Au cours du week-end dernier, les 4 et 5 avril 2026, 21 navires ont traversé le détroit d’Ormuz — le chiffre le plus élevé sur deux jours depuis début mars, lorsque le mouvement dans cette artère stratégique s’était presque arrêté en raison de l’opération militaire lancée par les États-Unis et Israël contre l’Iran. Selon Bloomberg, la reprise du trafic a été rendue possible par des négociations actives menées avec Téhéran par les gouvernements confrontés à de graves pénuries d’énergie. L’agence souligne que le fait même de ces négociations renforce l’emprise de l’Iran sur le détroit.
Détails clés de la situation actuelle :
- Filtre iranien : Les droits de transit sont désormais accordés principalement aux navires dont les gouvernements ont établi un contact diplomatique avec Téhéran. Cela légalise de facto le contrôle de l’Iran sur les eaux internationales en temps de guerre.

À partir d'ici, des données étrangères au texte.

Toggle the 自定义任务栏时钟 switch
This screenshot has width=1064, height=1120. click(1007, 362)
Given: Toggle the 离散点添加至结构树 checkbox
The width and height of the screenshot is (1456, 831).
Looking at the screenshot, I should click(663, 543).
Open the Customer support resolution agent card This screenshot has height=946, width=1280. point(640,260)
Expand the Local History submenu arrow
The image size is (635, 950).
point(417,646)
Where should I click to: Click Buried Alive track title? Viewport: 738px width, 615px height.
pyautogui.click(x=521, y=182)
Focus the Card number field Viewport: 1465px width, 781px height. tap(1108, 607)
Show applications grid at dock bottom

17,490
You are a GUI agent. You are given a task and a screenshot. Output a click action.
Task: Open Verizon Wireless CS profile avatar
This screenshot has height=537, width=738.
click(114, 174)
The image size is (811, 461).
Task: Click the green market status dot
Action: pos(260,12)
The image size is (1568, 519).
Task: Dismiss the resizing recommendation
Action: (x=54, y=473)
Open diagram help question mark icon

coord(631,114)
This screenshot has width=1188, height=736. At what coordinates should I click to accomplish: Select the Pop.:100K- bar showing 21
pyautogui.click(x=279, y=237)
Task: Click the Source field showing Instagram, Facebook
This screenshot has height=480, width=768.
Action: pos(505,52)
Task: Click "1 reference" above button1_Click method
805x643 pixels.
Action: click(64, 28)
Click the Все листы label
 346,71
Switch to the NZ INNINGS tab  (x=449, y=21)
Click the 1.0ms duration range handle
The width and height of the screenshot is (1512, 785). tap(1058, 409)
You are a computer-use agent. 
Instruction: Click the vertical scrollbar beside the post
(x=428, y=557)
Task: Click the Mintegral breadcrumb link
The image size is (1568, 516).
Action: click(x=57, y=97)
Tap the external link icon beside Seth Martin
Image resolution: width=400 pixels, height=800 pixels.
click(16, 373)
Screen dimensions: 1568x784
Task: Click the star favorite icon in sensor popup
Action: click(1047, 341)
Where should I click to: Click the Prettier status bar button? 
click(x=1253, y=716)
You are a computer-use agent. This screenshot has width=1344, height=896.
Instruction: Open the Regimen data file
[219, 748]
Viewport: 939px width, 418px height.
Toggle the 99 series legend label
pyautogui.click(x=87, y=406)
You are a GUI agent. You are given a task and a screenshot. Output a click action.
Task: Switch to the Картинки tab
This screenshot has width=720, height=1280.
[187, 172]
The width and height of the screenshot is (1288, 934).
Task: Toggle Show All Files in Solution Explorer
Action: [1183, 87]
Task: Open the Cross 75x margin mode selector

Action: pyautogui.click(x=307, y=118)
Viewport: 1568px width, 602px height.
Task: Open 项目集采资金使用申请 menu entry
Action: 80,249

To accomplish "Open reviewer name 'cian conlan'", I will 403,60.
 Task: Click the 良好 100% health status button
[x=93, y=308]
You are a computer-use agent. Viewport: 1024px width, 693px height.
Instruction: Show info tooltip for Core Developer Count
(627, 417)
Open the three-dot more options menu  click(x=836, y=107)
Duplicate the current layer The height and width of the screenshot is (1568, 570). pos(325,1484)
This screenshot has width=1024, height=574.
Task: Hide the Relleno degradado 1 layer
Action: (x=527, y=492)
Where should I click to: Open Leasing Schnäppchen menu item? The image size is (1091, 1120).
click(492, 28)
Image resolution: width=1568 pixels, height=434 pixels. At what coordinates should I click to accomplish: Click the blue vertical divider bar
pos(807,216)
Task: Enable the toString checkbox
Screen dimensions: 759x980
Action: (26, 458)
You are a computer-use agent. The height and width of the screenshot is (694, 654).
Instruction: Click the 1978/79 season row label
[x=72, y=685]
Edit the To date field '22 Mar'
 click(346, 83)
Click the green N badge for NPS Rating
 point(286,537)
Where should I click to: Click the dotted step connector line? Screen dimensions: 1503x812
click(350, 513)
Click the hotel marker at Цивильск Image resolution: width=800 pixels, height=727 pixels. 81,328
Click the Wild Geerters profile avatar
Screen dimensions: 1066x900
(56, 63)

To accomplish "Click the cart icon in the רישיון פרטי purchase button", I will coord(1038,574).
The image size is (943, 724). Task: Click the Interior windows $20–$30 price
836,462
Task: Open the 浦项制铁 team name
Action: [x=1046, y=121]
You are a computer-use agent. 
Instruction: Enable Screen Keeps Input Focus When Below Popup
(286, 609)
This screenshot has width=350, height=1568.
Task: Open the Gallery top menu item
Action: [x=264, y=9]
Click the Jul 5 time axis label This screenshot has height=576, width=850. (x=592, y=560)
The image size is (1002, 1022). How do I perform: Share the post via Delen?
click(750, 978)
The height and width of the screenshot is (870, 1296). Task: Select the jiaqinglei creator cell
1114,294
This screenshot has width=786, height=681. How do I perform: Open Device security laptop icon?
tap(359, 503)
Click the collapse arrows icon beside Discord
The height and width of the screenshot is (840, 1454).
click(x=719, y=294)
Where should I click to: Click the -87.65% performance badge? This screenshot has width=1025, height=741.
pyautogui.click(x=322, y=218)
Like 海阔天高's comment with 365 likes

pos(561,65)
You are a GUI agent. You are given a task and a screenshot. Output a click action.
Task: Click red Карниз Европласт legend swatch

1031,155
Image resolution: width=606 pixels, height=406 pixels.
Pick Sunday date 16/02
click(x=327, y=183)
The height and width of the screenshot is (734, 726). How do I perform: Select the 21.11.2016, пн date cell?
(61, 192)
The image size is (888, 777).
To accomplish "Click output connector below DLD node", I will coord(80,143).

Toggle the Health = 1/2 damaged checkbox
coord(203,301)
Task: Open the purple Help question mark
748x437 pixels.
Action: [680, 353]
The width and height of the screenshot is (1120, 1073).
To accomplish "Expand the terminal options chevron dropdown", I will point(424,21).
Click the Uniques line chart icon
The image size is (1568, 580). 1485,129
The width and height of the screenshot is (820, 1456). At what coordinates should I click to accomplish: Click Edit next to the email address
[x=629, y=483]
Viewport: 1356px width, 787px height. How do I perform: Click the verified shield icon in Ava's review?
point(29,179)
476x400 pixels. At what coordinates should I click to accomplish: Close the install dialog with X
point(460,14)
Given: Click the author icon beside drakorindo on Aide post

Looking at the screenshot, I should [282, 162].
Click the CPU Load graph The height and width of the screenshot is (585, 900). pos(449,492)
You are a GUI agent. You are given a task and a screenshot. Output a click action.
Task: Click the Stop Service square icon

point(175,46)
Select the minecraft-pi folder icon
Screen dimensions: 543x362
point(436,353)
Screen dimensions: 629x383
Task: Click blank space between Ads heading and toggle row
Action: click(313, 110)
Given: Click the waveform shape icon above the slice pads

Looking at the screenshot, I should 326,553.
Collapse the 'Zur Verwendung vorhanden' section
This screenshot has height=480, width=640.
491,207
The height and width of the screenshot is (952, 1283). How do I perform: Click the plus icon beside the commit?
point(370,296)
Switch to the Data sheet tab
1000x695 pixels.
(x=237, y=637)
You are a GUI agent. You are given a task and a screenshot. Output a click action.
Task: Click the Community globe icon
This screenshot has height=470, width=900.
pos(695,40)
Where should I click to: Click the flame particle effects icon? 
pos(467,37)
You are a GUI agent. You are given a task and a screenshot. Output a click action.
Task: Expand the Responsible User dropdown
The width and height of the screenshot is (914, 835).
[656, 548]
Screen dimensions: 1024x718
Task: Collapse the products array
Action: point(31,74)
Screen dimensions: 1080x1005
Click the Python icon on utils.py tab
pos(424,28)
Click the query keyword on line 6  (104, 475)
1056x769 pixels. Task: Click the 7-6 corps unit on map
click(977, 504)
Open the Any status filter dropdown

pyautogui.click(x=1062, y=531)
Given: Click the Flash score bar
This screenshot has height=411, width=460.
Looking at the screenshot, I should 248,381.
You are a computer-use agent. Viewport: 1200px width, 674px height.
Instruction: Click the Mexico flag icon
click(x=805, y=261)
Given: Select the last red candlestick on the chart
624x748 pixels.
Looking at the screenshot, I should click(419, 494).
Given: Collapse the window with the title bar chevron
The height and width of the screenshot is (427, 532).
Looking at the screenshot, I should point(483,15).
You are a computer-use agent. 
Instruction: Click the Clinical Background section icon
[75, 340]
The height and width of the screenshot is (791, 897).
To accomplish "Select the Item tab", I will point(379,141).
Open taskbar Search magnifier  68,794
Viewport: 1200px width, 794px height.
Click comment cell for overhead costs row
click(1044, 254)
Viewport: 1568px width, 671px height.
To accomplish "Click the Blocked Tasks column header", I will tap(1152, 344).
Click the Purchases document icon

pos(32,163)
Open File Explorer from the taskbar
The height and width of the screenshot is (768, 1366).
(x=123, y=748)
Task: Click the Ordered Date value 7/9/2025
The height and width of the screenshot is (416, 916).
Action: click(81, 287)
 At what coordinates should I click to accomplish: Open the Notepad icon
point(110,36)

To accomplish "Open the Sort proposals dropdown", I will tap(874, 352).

- Composition des convois : Pour la première fois depuis des semaines, le détroit a vu passer non seulement des navires iraniens, mais aussi un pétrolier transportant du brut irakien ainsi que plusieurs transporteurs de GNL (gaz naturel liquéfié) en route vers l’Inde.
- Ampleur de l’effondrement : Malgré ce « record », le trafic actuel ne représente que 7 à 8 % du niveau d’avant-guerre. Avant le conflit, en moyenne 135 navires passaient quotidiennement ; aujourd’hui, ce chiffre est d’environ 10.
Synthèse analytique :
La recrudescence du trafic dans le détroit d’Ormuz démontre une nouvelle réalité où la sécurité énergétique mondiale dépend de la capacité des pays individuels à négocier avec l’Iran en contournant les sanctions américaines.
Légitimation par le blocus : L’Iran utilise le détroit comme une « monnaie d’échange diplomatique ». En acceptant de laisser passer des pétroliers vers l’Inde ou d’autres pays, Téhéran fracture l’unité de la coalition anti-iranienne. Les pays en manque d’énergie sont contraints de reconnaître la souveraineté de l’Iran dans le détroit, ce qui sape les efforts des États-Unis pour isoler totalement le régime.
Économie de survie contre puissance militaire : Même sous les frappes massives d’Israël et des États-Unis, l’Iran conserve la capacité de bloquer ou d’autoriser physiquement le passage des navires. Cela rend l’opération militaire des alliés moins efficace : on peut détruire les infrastructures, mais assurer la sécurité de la navigation civile sans le consentement de Téhéran reste presque impossible.
Équilibre fragile pour l’Inde et l’Asie : Le fait que les principaux bénéficiaires de ce « dégel » soient les transporteurs de GNL pour l’Inde indique une tentative de l’Iran de maintenir la loyauté des acteurs asiatiques clés. Pour New Delhi et Pékin, le détroit d’Ormuz reste une route sans alternative, et leur volonté de négocier avec Téhéran crée un dilemme géopolitique majeur pour les États-Unis.